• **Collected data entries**
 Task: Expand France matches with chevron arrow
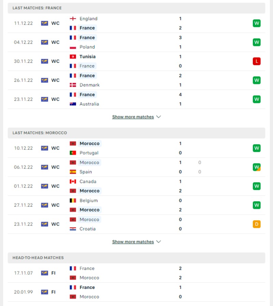click(159, 117)
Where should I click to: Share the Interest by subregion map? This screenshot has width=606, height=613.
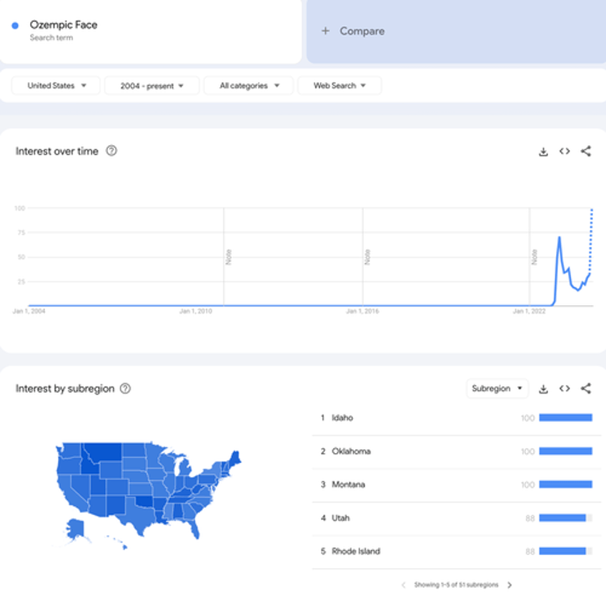586,389
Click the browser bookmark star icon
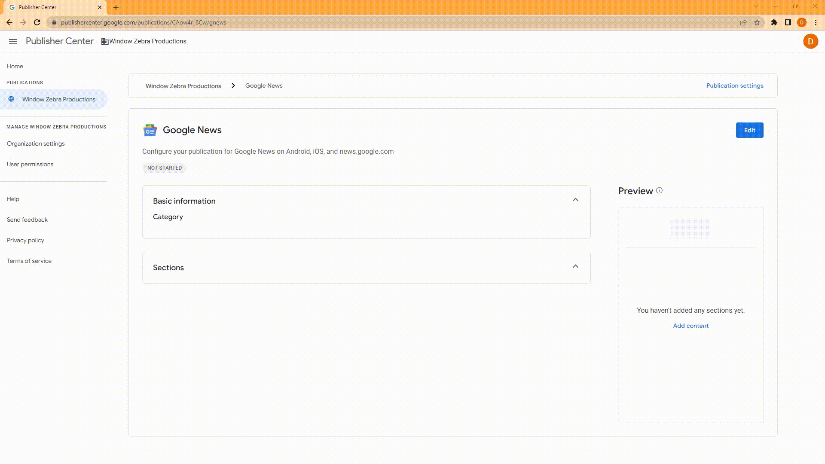This screenshot has width=825, height=464. coord(758,23)
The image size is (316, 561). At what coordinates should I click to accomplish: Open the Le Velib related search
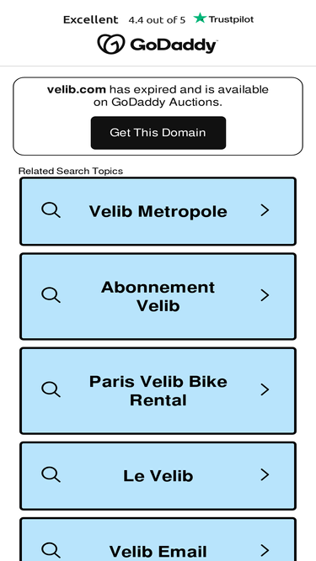coord(158,476)
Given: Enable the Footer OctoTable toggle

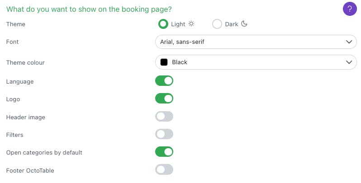Looking at the screenshot, I should (164, 170).
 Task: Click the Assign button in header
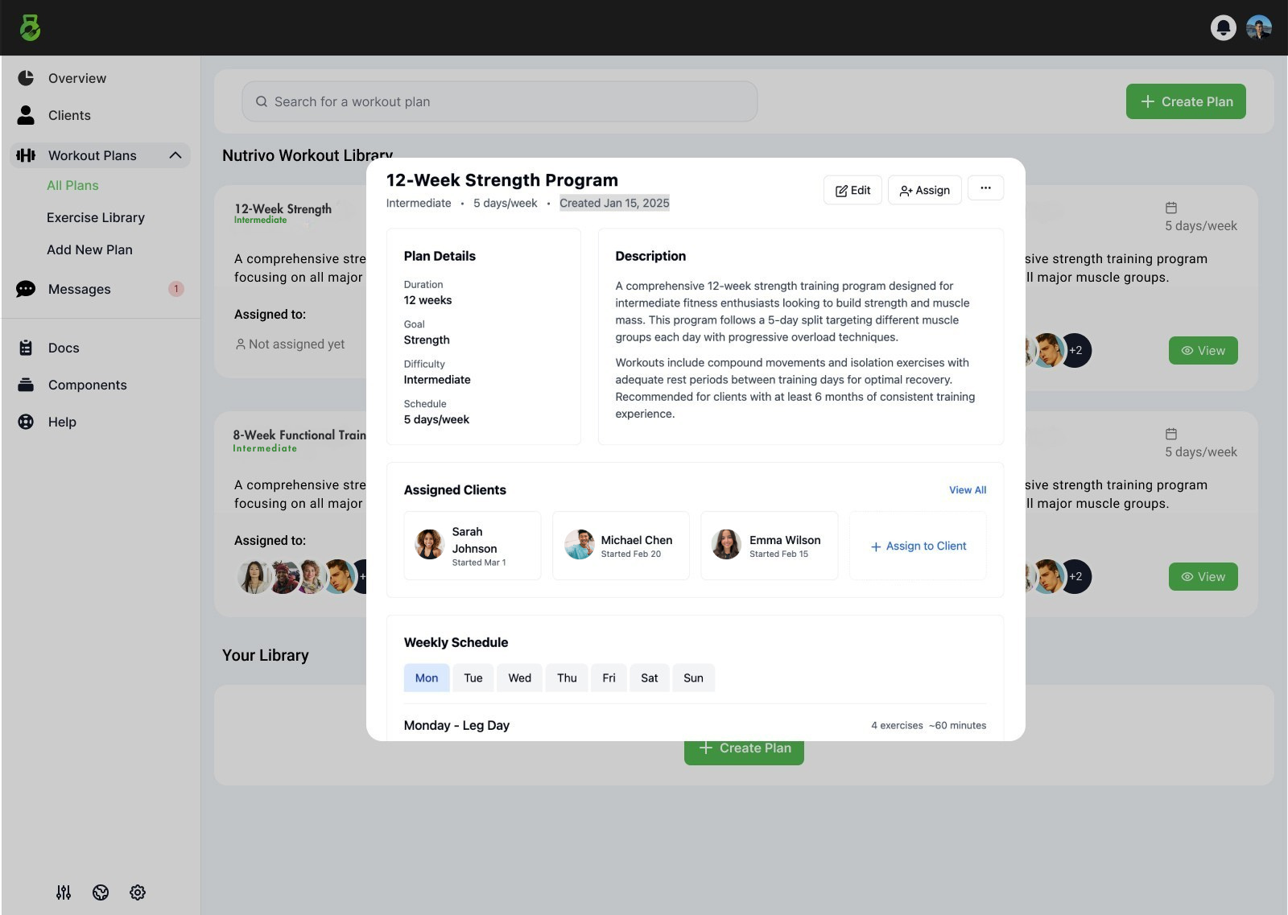(924, 190)
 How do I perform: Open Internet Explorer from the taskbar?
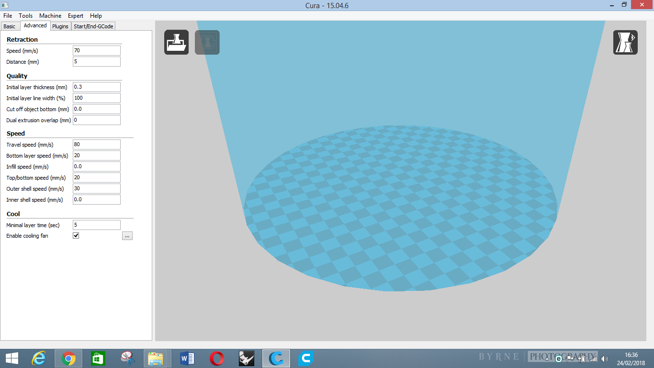(x=39, y=358)
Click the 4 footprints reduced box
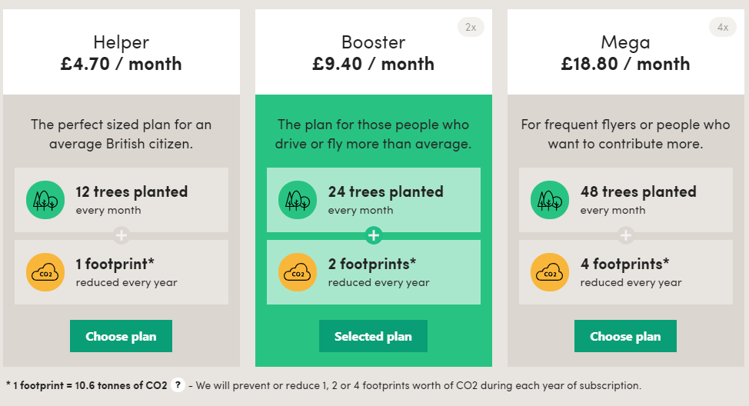The width and height of the screenshot is (749, 406). (x=626, y=272)
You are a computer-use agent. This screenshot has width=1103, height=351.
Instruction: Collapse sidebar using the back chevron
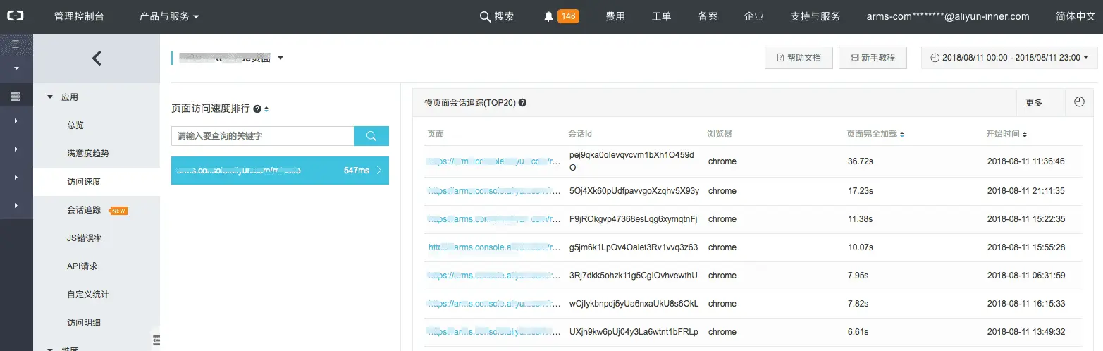coord(97,59)
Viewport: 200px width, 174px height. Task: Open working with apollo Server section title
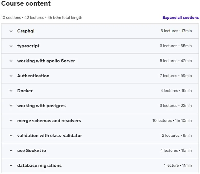click(x=46, y=61)
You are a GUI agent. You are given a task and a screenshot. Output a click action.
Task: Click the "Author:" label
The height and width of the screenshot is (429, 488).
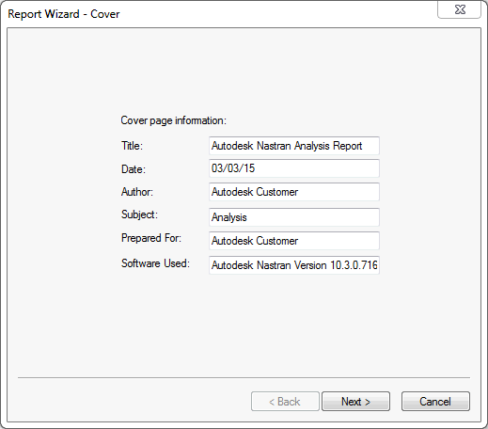pyautogui.click(x=137, y=192)
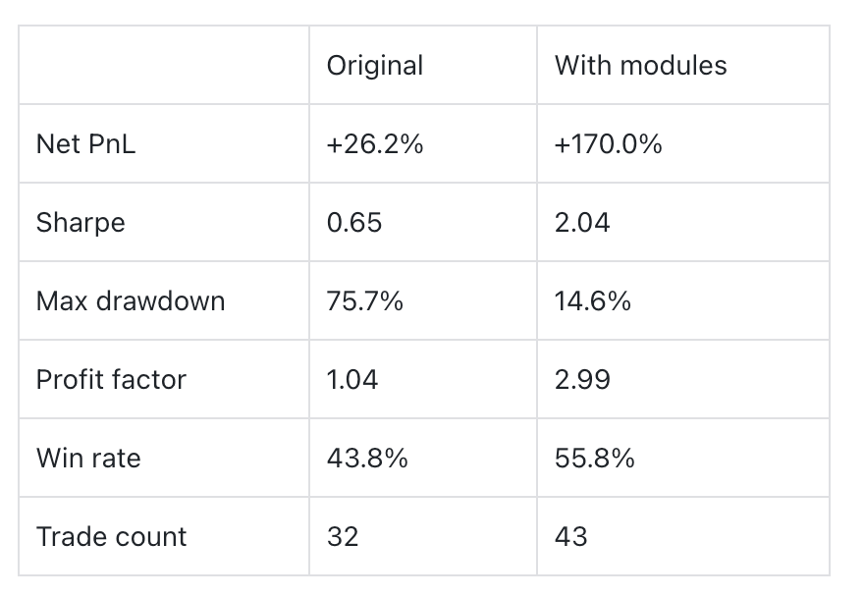Select the "With modules" column header
Image resolution: width=864 pixels, height=597 pixels.
pyautogui.click(x=641, y=66)
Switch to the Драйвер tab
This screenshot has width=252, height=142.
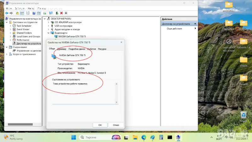coord(62,49)
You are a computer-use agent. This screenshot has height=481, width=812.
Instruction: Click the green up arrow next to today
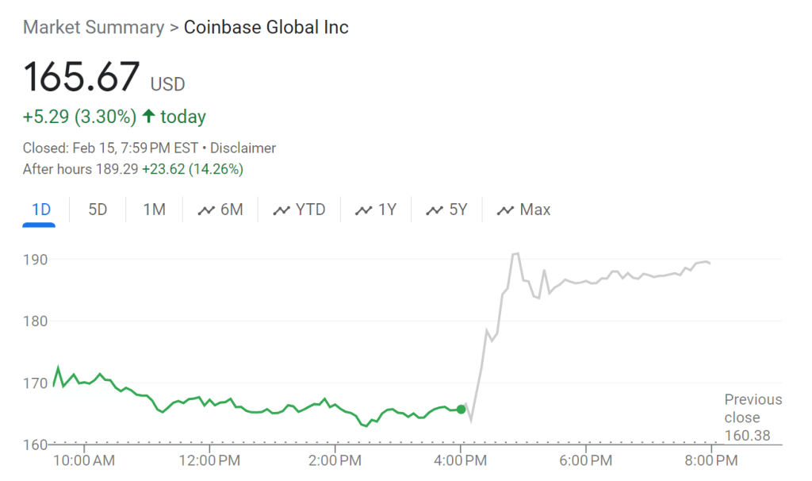coord(148,117)
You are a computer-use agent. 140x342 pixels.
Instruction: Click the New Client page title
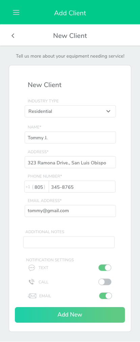pyautogui.click(x=70, y=36)
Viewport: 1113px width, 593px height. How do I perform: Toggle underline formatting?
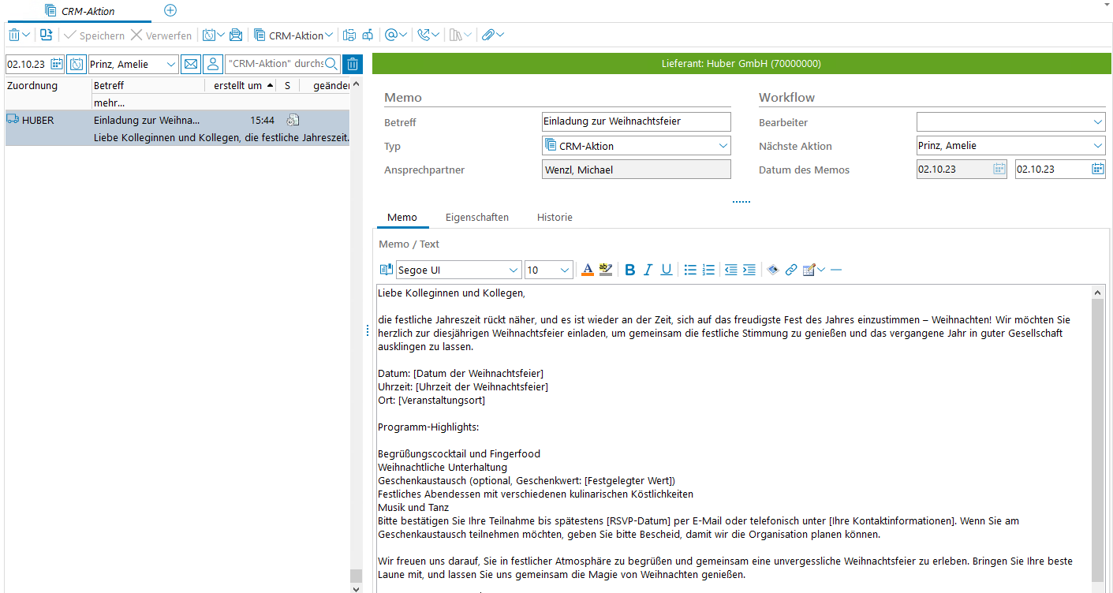click(667, 270)
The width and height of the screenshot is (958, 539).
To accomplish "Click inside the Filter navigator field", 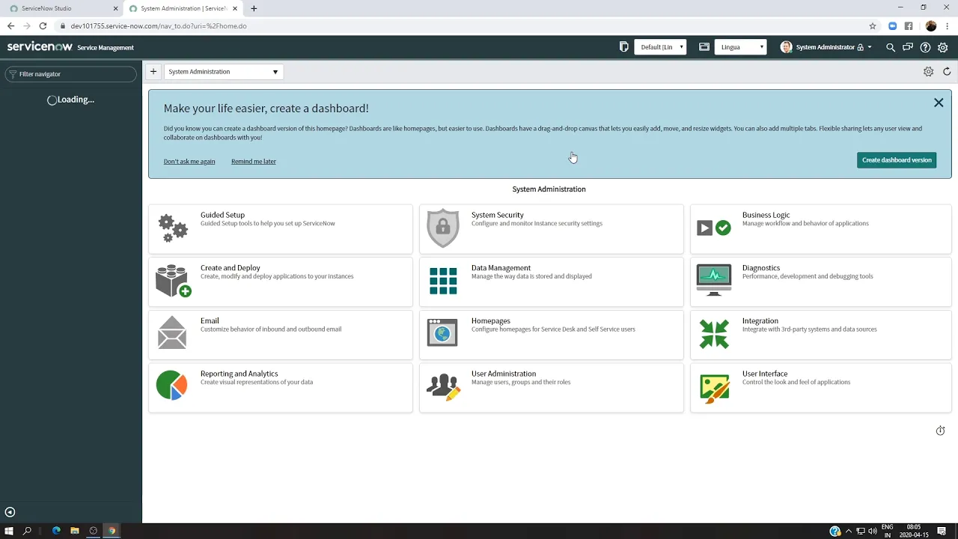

• **What to work on**
Your copy should hold every entry exactly as written, but none of the pictures.

• **Answer section**
 Task: Expand France matches with chevron arrow
click(159, 117)
Where should I click to: Share the Interest by subregion map? This screenshot has width=606, height=613.
586,389
Click the browser bookmark star icon
This screenshot has width=825, height=464. coord(758,23)
The image size is (316, 561). At what coordinates should I click to accomplish: Open the Le Velib related search
coord(158,476)
Given: Enable the Footer OctoTable toggle

Looking at the screenshot, I should (164, 170).
 Task: Click the Assign button in header
(924, 190)
 How do I perform: Open Internet Explorer from the taskbar?
(x=39, y=358)
Click the 4 footprints reduced box
The width and height of the screenshot is (749, 406). (x=626, y=272)
You are a computer-use agent. This screenshot has width=1103, height=351.
Instruction: Collapse sidebar using the back chevron
coord(97,59)
Viewport: 200px width, 174px height. Task: Open working with apollo Server section title
click(x=46, y=61)
You are a GUI agent. You are given a task and a screenshot. Output a click action.
Task: Click the "Author:" label
The height and width of the screenshot is (429, 488).
pyautogui.click(x=137, y=192)
Select the "With modules" column header
Image resolution: width=864 pixels, height=597 pixels.
pyautogui.click(x=641, y=66)
Switch to the Драйвер tab
This screenshot has width=252, height=142.
coord(62,49)
You are a computer-use agent. This screenshot has height=481, width=812.
Instruction: Click the green up arrow next to today
coord(148,117)
You are a computer-use agent. 140x342 pixels.
Instruction: Click the New Client page title
pyautogui.click(x=70, y=36)
Viewport: 1113px width, 593px height. How do I perform: Toggle underline formatting?
click(667, 270)
The width and height of the screenshot is (958, 539).
To accomplish "Click inside the Filter navigator field", 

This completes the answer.